I considered the Classical Conversations program for my children, but opted to not pursue that direction. Although our learning style is heavily classical, I just chose a different way to pursue that style. So far, it has worked well for our family.
The Conversation greets parents about to embark on the high school experience. I love the first chapter, titled Confident Parents, which is exactly what every parent at that stage needs to have addressed before reading any further. Your confidence is probably definitely wavering if you have never taught a high school student. The chapter is meant to encourage the parent and it does. What I like is that Bortins does not fill the pages of that chapter with fluff and flippant expressions of encouragement. I think what makes the chapter so powerful is that she shares her personal experience making it all very real. Through her eyes and experience I believe I can do the same with my children in their education.
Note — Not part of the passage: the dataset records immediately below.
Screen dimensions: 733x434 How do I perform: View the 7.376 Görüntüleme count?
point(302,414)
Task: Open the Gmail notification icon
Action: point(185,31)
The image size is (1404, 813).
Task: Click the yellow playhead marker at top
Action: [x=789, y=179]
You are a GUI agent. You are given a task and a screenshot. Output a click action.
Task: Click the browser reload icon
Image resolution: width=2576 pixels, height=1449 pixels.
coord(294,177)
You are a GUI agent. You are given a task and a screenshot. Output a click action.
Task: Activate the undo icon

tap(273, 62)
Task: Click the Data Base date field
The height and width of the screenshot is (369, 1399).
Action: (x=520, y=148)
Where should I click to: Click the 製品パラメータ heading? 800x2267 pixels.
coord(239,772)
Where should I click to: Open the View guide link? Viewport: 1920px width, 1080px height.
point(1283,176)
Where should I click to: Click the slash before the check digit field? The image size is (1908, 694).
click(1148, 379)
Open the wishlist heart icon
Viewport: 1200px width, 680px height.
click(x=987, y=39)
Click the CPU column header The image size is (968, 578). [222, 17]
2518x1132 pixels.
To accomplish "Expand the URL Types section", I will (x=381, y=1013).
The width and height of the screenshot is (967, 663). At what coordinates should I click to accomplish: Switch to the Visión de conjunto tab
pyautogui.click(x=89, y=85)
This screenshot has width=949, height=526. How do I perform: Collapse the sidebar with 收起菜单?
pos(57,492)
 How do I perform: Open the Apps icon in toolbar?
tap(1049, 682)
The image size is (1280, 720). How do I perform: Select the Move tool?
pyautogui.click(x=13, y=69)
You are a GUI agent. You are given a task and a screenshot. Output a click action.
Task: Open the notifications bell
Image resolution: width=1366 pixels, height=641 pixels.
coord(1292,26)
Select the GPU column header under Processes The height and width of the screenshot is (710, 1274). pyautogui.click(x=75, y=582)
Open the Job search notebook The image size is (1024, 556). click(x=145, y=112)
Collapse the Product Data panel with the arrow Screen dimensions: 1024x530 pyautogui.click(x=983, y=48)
Bortins leaves no room for a parent to make an excuse as to why they should not homeschool through high school. She addresses many questions like “How can I teach high school subjects when I’m no expert (or did not do well in school)?” What do I do if I don’t get along with my student? What if my child is gifted or has special needs? From there, Bortins continues to tell the parent exactly how they can be successful, by taking one subject at a time and walking them through how to approach each one.
I enjoyed reading through The Conversation, but must admit I felt like I was joining in a conversation that started before my arrival (two books ago). Although it is not necessary for you to read the books in order, as I turned the pages in The Conversation, it only peaked my curiosity more to know what I missed in the first two books. I plan to read The Core and may eventually purchase The Question.
If you are about to embark on the high school experience with your child, I suggest reading The Conversation. Whether or not you are confident in that journey, Bortins offers some valuable information and personal experiences that makes the book a good read.
PRICE AND AVAILABILITY
The Conversation is available for $16.